The llama.cpp Model Deployment application serves your model on a machine of your choice. Once an app instance is
running, it serves your model through a secure, publicly accessible network endpoint. The app monitors endpoint activity
and shuts down if the model remains inactive for a specified maximum idle time.
:::important AI Application Gateway
The llama.cpp Model Deployment app makes use of the ClearML Traffic Router which implements a secure, authenticated
network endpoint for the model.
If the ClearML AI application Gateway is not available, the model endpoint might not be accessible.
:::
After starting a llama.cpp Model Deployment instance, you can view the following information in its dashboard:
* Status indicator
* - App instance is running and is actively in use
* - App instance is setting up
* - App instance is idle
* - App instance is stopped
* Idle time - Time elapsed since last activity
* App - The publicly accessible URL of the model endpoint. Active model endpoints are also available in the
[Model Endpoints](../webapp_model_endpoints.md) table, which allows you to view and compare endpoint details and
monitor status over time
* API base - The base URL for the model endpoint
* API key - The authentication key for the model endpoint
* Test Command - An example command line to test the deployed model
* Requests - Number of requests over time
* Latency - Request response time (ms) over time
* Endpoint resource monitoring metrics over time
* CPU usage
* Network throughput
* Disk performance
* Memory performance
* GPU utilization
* GPU memory usage
* GPU temperature
* Console log - The console log shows the app instance's console output: setup progress, status changes, error messages, etc.

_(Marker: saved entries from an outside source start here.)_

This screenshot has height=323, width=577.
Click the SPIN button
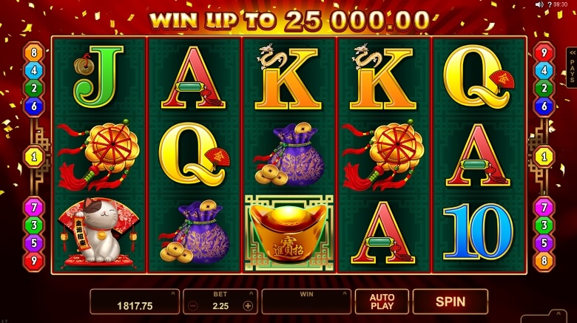point(451,302)
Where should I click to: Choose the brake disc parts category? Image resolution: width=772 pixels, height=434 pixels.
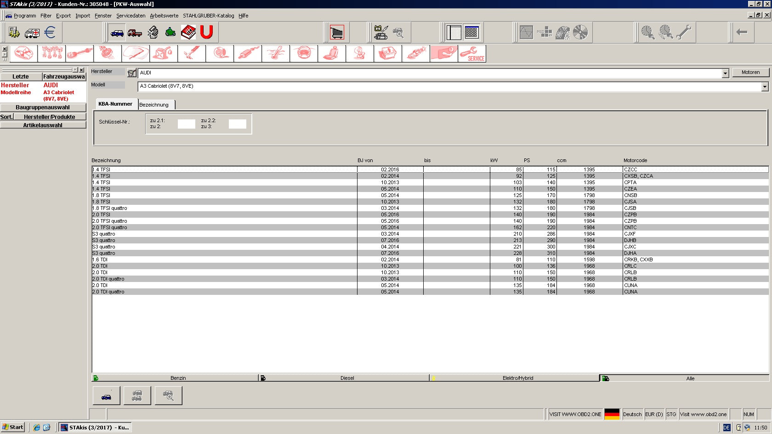[x=220, y=54]
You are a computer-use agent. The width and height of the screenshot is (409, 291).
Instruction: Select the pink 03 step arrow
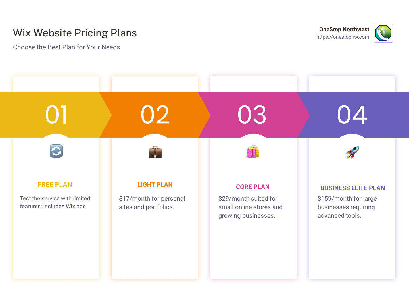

## Llama.cpp Model Deployment Instance Configuration
When configuring a new llama.cpp Model Deployment instance, you can fill in the required parameters or reuse the
configuration of a previously launched instance.
Launch an app instance with the configuration of a previously launched instance using one of the following options:
* Cloning a previously launched app instance will open the instance launch form with the original instance's configuration prefilled.
* Importing an app configuration file. You can export the configuration of a previously launched instance as a JSON file when viewing its configuration.
The prefilled configuration form can be edited before launching the new app instance.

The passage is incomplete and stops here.